The Strength of U.S. Dollar May Be Temporary
At the beginning of the last year we were arguing that the U.S. dollar could lose its position as the most popular reserve currency in favor of the Euro. But in the second quarter of 2008 the dollar suddenly started to rebound and began one of its biggest rallies in years, going from 1.6 to 1.2 dollars per euro in only three months.
Indeed, back in 2006 and 2007, several countries were considered to be in much better economic condition than the United States. For example, in that period the Euro Area economic growth surpassed that of U.S. and as a result, international investors were more willing to hedge dollar exposure with investments into the Euro Zone. Moreover, even though some economic slowdown was becoming visible in the United States, the majority of economists believed that the slump would be short and there would be no chance of spilling over to other countries. However, few months later the situation changed drastically, and the underestimated slowdown in the U.S. economy was soon transformed into a major global recession. More importantly, as everyone was being hit by recession fears, the U.S. dollar was once again seen as a safe haven currency, supported international demand for U.S. government securities.
Even so, at Trading Economics we think that current safe heaven position of the U.S. dollar could be temporary.
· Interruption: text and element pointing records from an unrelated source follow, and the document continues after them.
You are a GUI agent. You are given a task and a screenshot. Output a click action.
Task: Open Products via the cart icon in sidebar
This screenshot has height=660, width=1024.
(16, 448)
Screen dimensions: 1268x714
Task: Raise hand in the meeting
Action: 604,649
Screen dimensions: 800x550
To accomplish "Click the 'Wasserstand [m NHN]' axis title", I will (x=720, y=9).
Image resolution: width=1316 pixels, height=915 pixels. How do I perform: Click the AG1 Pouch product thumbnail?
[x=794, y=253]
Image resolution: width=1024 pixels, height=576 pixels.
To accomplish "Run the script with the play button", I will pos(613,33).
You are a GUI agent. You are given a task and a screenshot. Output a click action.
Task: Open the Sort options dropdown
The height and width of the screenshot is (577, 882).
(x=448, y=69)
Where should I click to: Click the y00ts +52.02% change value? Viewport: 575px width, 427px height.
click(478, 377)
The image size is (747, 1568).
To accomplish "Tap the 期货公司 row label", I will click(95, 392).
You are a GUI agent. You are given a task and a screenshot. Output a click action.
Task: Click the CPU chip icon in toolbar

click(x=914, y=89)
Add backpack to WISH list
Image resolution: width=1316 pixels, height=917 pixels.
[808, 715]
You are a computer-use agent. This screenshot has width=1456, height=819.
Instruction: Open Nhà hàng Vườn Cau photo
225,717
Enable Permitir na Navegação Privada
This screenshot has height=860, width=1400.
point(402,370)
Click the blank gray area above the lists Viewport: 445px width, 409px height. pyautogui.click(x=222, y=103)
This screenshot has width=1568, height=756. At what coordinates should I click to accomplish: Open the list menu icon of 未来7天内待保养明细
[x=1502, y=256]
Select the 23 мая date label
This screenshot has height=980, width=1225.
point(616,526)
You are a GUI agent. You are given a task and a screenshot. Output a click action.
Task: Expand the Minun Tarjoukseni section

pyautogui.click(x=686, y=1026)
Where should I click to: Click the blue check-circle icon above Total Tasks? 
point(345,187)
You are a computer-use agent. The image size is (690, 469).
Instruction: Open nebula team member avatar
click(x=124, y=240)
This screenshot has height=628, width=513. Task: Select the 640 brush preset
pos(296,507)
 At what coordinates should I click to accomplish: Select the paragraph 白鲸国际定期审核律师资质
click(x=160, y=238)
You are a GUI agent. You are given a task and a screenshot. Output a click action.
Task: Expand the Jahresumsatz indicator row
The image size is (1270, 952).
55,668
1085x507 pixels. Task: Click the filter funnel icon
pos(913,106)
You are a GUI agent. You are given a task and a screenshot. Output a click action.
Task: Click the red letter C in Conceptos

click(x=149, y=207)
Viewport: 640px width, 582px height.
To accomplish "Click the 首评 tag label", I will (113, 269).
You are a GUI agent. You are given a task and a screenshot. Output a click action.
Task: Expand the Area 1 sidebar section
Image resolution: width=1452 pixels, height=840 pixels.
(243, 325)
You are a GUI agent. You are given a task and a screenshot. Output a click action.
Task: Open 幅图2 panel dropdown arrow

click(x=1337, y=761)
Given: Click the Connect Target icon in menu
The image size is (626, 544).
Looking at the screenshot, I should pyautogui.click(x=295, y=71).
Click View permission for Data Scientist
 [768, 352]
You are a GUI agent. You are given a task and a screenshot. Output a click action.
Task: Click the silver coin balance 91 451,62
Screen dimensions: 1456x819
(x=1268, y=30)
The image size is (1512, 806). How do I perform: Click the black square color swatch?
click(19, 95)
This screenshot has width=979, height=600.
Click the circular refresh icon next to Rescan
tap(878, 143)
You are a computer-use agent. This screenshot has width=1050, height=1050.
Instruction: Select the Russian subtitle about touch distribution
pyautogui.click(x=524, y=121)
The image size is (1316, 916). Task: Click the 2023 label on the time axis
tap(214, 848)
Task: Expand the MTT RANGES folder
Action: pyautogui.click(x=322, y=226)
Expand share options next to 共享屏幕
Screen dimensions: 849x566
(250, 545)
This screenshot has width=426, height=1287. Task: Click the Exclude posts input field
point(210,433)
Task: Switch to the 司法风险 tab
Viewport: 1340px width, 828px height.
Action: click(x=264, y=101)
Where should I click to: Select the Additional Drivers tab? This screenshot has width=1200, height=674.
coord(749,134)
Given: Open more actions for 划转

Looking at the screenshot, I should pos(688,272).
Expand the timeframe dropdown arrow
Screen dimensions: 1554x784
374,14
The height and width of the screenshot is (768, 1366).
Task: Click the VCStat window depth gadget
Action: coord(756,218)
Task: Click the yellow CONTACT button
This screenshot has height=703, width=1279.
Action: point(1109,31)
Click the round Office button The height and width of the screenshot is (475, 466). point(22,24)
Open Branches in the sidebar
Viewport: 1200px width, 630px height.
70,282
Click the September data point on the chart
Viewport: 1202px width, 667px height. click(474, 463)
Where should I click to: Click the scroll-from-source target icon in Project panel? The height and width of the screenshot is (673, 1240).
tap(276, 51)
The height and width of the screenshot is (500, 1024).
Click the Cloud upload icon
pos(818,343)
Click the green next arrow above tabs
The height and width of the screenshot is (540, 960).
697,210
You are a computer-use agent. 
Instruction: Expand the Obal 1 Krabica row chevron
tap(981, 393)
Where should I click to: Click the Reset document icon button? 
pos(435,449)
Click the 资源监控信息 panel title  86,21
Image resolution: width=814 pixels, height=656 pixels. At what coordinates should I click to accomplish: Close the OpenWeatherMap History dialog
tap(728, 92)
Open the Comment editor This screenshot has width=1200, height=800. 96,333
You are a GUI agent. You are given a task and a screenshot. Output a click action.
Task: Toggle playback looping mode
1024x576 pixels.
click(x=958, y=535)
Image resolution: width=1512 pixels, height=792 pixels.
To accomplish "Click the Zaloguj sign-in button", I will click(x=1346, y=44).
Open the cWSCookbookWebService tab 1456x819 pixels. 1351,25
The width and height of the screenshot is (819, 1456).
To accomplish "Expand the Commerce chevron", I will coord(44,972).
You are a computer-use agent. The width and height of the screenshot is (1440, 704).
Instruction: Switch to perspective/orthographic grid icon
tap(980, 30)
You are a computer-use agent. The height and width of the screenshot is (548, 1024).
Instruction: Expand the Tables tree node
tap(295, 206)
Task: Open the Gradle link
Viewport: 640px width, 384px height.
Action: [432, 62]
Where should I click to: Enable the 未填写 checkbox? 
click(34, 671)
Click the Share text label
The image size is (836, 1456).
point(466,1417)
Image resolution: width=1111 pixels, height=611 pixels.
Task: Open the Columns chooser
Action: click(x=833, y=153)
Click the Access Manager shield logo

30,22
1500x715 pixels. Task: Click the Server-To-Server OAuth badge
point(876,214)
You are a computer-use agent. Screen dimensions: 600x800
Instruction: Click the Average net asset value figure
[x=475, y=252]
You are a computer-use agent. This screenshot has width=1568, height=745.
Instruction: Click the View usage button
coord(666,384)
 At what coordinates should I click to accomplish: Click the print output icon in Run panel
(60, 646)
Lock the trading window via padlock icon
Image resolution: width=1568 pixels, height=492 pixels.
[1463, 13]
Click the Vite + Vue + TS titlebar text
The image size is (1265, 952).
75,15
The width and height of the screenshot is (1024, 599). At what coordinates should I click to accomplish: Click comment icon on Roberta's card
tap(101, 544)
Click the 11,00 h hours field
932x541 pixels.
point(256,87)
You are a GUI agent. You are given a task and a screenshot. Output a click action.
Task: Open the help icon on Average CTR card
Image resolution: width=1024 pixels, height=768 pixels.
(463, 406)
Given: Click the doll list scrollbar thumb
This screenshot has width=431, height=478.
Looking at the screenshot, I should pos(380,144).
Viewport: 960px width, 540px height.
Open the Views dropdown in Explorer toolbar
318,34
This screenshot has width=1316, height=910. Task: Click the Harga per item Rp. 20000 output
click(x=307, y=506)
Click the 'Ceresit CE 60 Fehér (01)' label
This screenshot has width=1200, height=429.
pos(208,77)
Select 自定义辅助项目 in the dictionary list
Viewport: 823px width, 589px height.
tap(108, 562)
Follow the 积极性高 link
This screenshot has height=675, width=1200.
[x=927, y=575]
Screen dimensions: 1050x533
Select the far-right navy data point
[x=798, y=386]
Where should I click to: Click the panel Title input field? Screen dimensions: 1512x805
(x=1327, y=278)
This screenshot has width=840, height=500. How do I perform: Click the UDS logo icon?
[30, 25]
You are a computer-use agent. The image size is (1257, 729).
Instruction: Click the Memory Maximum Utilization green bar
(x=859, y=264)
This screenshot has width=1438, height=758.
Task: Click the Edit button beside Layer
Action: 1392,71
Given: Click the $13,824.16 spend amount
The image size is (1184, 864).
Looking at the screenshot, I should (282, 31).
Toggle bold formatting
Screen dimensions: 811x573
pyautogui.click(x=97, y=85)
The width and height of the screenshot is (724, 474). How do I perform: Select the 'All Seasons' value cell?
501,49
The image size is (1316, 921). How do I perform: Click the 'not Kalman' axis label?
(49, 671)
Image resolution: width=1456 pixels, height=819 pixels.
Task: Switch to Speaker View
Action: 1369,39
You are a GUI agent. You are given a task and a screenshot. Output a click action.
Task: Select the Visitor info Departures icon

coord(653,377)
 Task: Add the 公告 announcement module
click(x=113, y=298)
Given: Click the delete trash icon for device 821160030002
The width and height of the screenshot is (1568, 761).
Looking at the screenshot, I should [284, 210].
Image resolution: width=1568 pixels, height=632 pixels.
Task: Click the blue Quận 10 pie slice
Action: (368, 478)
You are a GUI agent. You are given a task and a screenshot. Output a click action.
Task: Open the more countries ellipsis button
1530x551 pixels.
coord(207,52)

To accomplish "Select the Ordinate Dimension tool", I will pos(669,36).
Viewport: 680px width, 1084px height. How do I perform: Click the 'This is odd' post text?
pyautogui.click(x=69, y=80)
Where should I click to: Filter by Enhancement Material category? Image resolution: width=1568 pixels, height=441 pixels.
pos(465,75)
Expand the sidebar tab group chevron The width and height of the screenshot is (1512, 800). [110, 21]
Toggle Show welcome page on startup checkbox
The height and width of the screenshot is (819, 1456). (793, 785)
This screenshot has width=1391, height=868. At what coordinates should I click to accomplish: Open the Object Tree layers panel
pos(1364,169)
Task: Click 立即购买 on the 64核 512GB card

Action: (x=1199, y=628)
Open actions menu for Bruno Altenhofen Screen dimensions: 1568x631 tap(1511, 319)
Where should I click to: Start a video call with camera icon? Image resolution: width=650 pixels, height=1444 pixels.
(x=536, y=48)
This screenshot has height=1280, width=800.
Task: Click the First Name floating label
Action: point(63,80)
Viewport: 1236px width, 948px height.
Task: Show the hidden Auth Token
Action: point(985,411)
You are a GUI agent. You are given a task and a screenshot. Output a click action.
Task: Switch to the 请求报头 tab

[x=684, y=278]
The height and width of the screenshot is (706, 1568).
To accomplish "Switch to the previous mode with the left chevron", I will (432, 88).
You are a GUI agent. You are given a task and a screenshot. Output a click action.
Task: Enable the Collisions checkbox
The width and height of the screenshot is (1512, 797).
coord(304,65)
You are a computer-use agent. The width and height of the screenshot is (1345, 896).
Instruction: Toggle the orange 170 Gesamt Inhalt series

For some time, the U.S. economy has been running a current account deficit and the bill for biggest fiscal stimulus plan in the U.S history could bring the U.S. financial debt to the world very close to unsustainable levels. In fact, with the Japanese and Chinese economies also fighting with the global economic slowdown, one should not be is the yields on U.S. treasuries rises to unprecedented levels, making the fiscal stimulus more pricey than previously estimated.
The End of Yen Appreciation May Be Close
At the end of January, the Japanese yen reached a series of multi-year highs. Yet, during the last month the currency retreated by almost 11%.
Not a long time ago we were predicting that the currency would decline with the global economy recovery. But, sooner than we have expected, market conditions have changed. Although, the Japanese banking sector seems to have weathered the financial turmoil better than many other countries, the Japanese economy is deteriorating day by day. For example, the economy shrank by 12.7% annualized in Q4, industrial production fell by 31% yoy in January and retail sales and consumption were also weaker than expected. In addition, the demand for yen is declining as the exports slowdown eliminates over-hedged positions by exporters and the unwinding of yen carry trade positions seems to be over. In addition, there is also evidence that the Japanese are increasingly selling domestic equities and buying overseas bonds.
The Sterling May Not Recover Any Time Soon
Since July 2008, the British pound has slumped by more than 30% against the U.S. dollar and the Japanese yen.
The last few years of the debt boom with soaring house prices, falling savings and a surging trade deficit brought the country to a recession not seen since the World War II. The Bank of England was forced to lower interest rates and a lower yield made the U.K less attractive place for international investors to invest. To make things even worst, recently, the current account deficit reached 5.7 per cent of gross domestic product, the highest among the Group of Seven industrialized countries, leading to an outflow of foreign currency and putting further downward pressure on sterling.
At Trading Economics we thing that the only chance for the pound to start recovering may be the restoration of confidence on British economy, but considering its current condition, it may not happen any time soon.